Forbes Coaches Council

Lara Hogan is a leadership coach and the founder of Wherewithall.

When I worked as an engineering leader, I would routinely publish a “Week in Review” document for my organization. Instead of describing what the team had been working on that week, I would use this piece of communication to contextualize one big, sticky topic that was cropping up at the company.

Sometimes the fraught topic was specific to my group: There was confusion about conflicting priorities, an impending reorg or distrust bubbling up about another part of the company. But often the topic was a change that was happening at a higher level: The organization was changing its travel expense policy, executive turnover was startling folks or something in the outside world was directly impacting the lives of our co-workers (like when immigration and visa laws were being rapidly changed in the United States).

There are a number of pitfalls leaders can fall into when organizational changes or world events start impacting our teams. We might try to avoid or ignore our employee’s concerns with the hopes they’ll forget or move on. We might repeat the party line or get defensive when pressed. But by responding in these ways, leaders create even more of an issue. The friction never goes away, as much as we might want it to, and our employees will see us as cavalierly not taking them — and their concerns — seriously.

So, when a fraught issue arises, how can we help our organization move forward in a way that actually builds rather than breaks trust? Over time, and after many communication mistakes, I honed a four-part template, covering the following:

• Here’s the stated company line on this topic.

• Here are some facts about what this means, in practice — what’s changing, what’s not changing, how this relates to our group, etc. Just the facts.

• Here’s my personal take on this thing.

• Here’s when you will hear from me next.

This template allowed me to address employees’ fears (and unspoken assumptions) while grounding the sticky topic in specifics and shifting to a forward-facing view.

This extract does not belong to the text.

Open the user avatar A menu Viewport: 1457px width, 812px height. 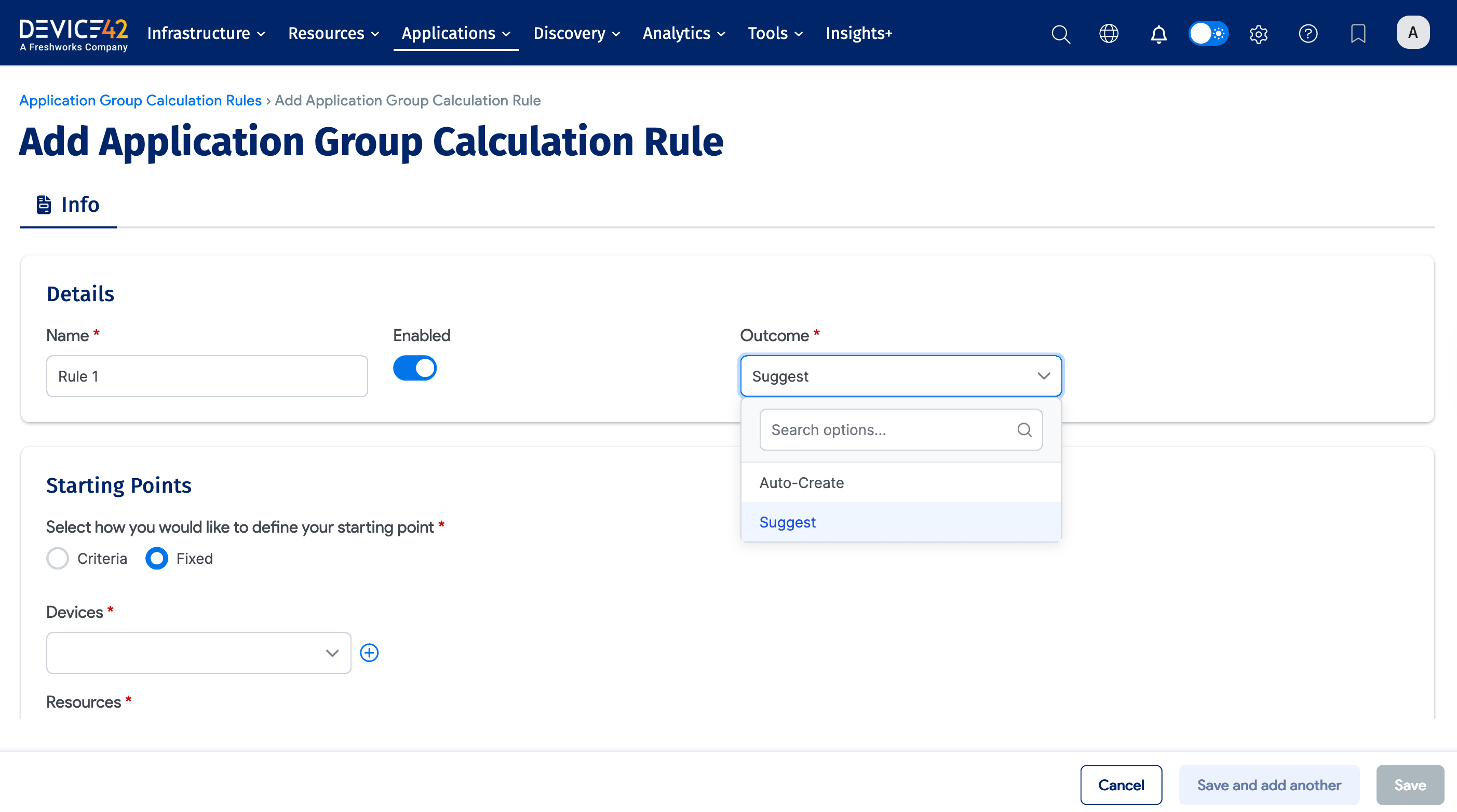pos(1412,33)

Here’s an example of the template with more hypothetical details:

As you heard in the all-hands meeting this week, starting next month, we are changing how we do performance reviews. This change is to help everyone receive specific, actionable feedback with more routine.

(Include details about the changes, and a list of what’s not changing to get ahead of potential employee concerns.)

In an ideal world, we would already have a culture of routine feedback, where everyone delivers solid, actionable feedback to each other both when things are working great and when there’s an opportunity for improvement.

To get there, I know that we also need more training on how to give excellent, helpful feedback. I’m working with the leadership and development team to build a budget for routine training and support on these skills throughout the year.

You probably have questions, concerns and some level of uncertainty about these changes! You’ll hear more details about how we’ll do self-evaluations and gather peer feedback from human resources on Thursday’s all-hands meeting. I also plan on answering questions about this during the open Q&A at our next team meeting so that everybody can hear my answers. Bring your questions then! If, for whatever reason, you’d prefer to ask your question privately, send me a message on Slack and I’ll get back to you within 24 hours.

This approach to routinely addressing "spicy" issues didn’t prevent hard conversations from happening, nor did it make my co-workers say, “Oh, OK, got it. No more questions then.” But it did go a long way to building a foundation of trust so that we could talk about hard things more easily.

By building a routine around internal communications, the things you need to tell your teams will always have a place. You won’t need to startle them by sending an out of nowhere email. They will trust you to be in tune with the impact that changes have and come to rely on you as a place of support and much-needed clarity in these tough moments.